Taking it one step further. If, as the WSJ/NBC survey found, those voters favored Biden over Trump 74-20, that would mean roughly 2.7 million Biden votes would go uncounted, compared with roughly 735,000 Trump votes.
Despite these warning signs, Biden is better positioned than Trump with six weeks to go. Not only has the former vice president had the lead consistently, but many voters appear to be hardened in their commitments and unlikely to shift.
One of the hurdles facing Trump is the racially divisive rhetoric he has lavished on voters over nearly four years in the White House.

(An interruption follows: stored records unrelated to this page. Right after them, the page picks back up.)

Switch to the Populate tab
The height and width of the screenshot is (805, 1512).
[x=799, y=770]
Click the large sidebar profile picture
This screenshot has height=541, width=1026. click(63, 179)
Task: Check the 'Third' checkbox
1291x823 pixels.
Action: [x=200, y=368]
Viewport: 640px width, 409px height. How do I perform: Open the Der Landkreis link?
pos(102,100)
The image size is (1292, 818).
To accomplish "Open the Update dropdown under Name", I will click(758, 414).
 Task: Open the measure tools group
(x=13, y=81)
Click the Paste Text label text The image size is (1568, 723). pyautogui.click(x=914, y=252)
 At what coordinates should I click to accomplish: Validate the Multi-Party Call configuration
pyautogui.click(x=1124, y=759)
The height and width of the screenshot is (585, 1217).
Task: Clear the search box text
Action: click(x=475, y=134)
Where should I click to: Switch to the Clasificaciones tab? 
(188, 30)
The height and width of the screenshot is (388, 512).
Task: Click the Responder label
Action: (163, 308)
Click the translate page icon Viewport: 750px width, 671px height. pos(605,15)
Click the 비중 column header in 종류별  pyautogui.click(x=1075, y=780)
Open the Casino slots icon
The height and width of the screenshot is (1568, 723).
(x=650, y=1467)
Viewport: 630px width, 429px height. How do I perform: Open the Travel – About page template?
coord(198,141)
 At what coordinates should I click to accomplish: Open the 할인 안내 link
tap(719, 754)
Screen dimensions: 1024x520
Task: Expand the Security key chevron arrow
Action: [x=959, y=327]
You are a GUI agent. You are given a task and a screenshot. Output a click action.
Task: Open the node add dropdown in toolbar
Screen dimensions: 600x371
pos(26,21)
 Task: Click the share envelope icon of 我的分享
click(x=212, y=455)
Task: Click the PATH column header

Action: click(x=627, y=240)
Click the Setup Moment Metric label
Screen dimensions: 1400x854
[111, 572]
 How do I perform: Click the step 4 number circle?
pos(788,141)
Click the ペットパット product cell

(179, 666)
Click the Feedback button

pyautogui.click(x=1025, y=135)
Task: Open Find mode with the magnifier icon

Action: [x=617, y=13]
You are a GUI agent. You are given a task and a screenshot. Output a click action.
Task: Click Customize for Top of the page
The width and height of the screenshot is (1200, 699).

His use of racist and anti-immigrant themes proved effective in 2016, but, surprisingly, many voters viewed him then as relatively moderate. That perception of Trump as a moderate made his hard-edged message more palatable to centrist voters.
Harry Enten wrote on FiveThirtyEight about the 2016 election, when Trump was running for president, that “more voters viewed Trump as liberal than any incoming GOP president since at least Ronald Reagan,” persuaded in part by his backing of LGBT rights, his support for infrastructure spending and his promise to preserve Social Security and Medicare.